Records from a data source
>>>

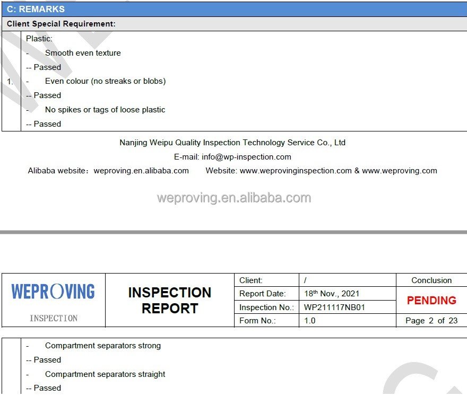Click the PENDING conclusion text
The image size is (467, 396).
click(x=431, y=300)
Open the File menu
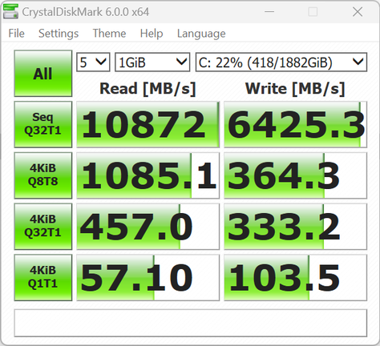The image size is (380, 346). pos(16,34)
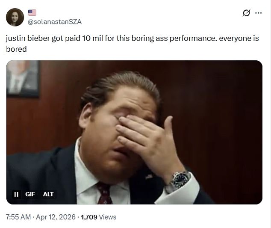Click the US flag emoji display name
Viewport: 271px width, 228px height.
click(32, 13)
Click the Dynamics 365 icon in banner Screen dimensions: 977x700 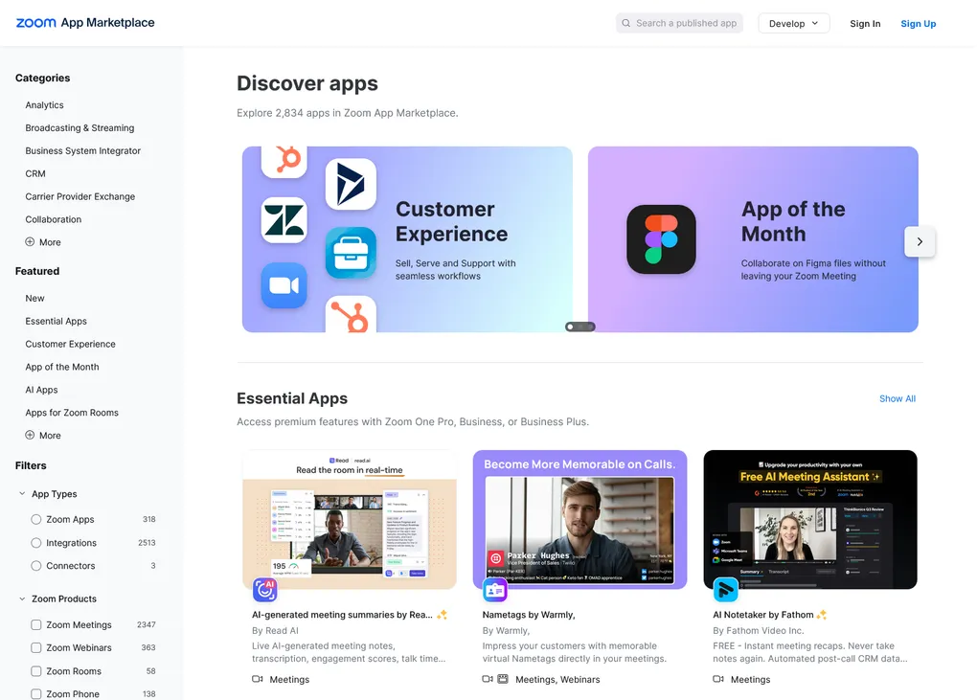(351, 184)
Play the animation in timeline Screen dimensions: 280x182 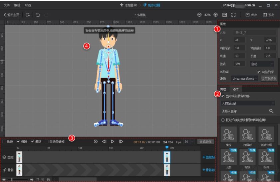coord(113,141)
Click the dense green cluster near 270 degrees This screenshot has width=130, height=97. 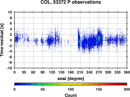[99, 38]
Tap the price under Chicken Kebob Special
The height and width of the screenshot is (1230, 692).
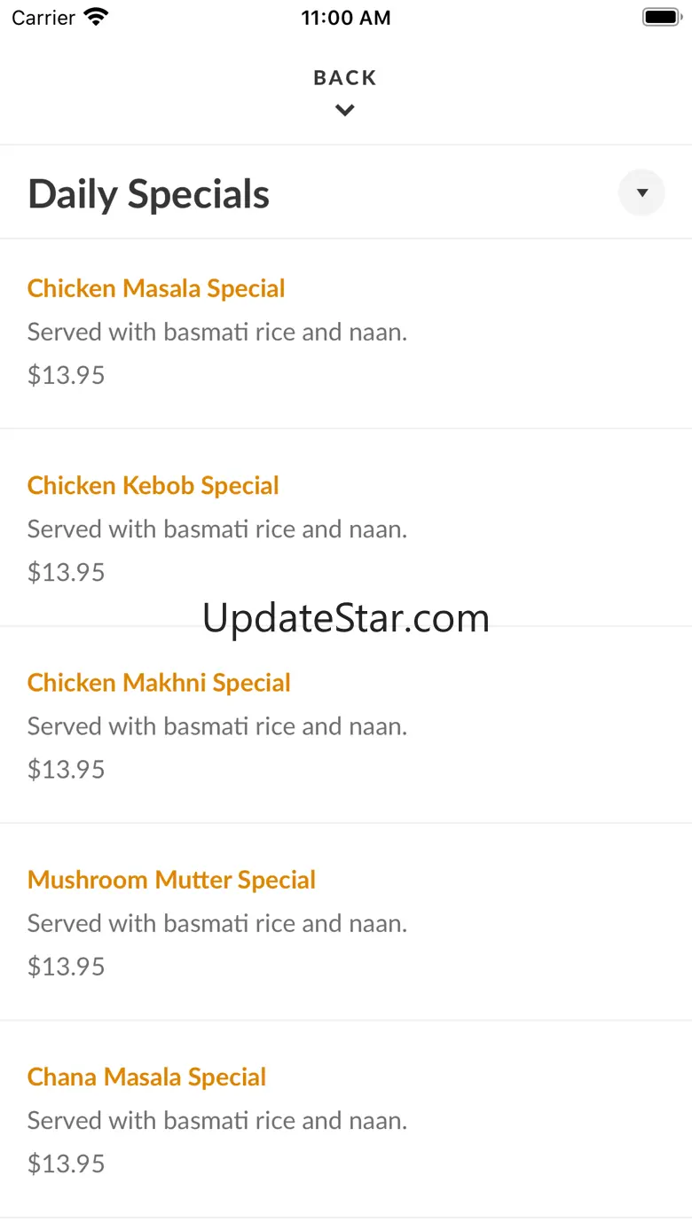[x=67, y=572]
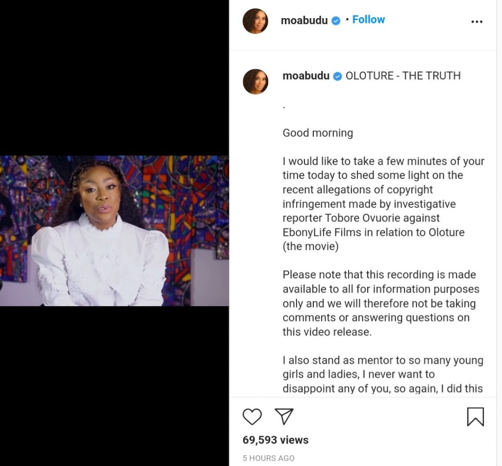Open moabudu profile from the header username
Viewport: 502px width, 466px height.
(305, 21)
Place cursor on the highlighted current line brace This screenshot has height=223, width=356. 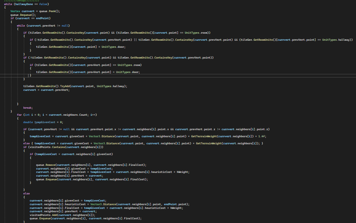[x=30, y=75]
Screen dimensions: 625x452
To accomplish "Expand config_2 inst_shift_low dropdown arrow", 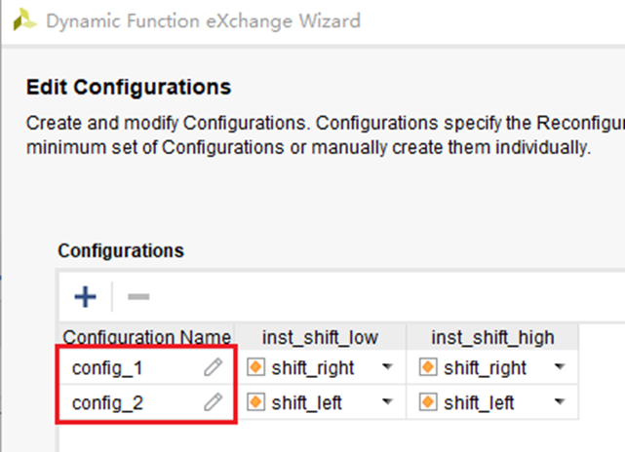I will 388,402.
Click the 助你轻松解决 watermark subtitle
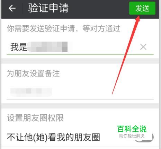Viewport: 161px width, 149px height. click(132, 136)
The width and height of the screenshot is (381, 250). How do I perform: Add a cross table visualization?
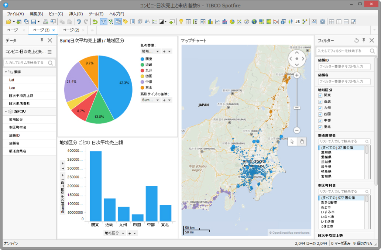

<<<

* WORK TASK
Only exact duplicates of the lines from the one containing "Click the 助你轻松解决 watermark subtitle" through the final line of the entries, both included, are needed, with pictures left out.

* RESULT OF THIS TASK
Click the 助你轻松解决 watermark subtitle
Viewport: 161px width, 149px height. click(132, 136)
The width and height of the screenshot is (381, 250). How do I perform: Add a cross table visualization?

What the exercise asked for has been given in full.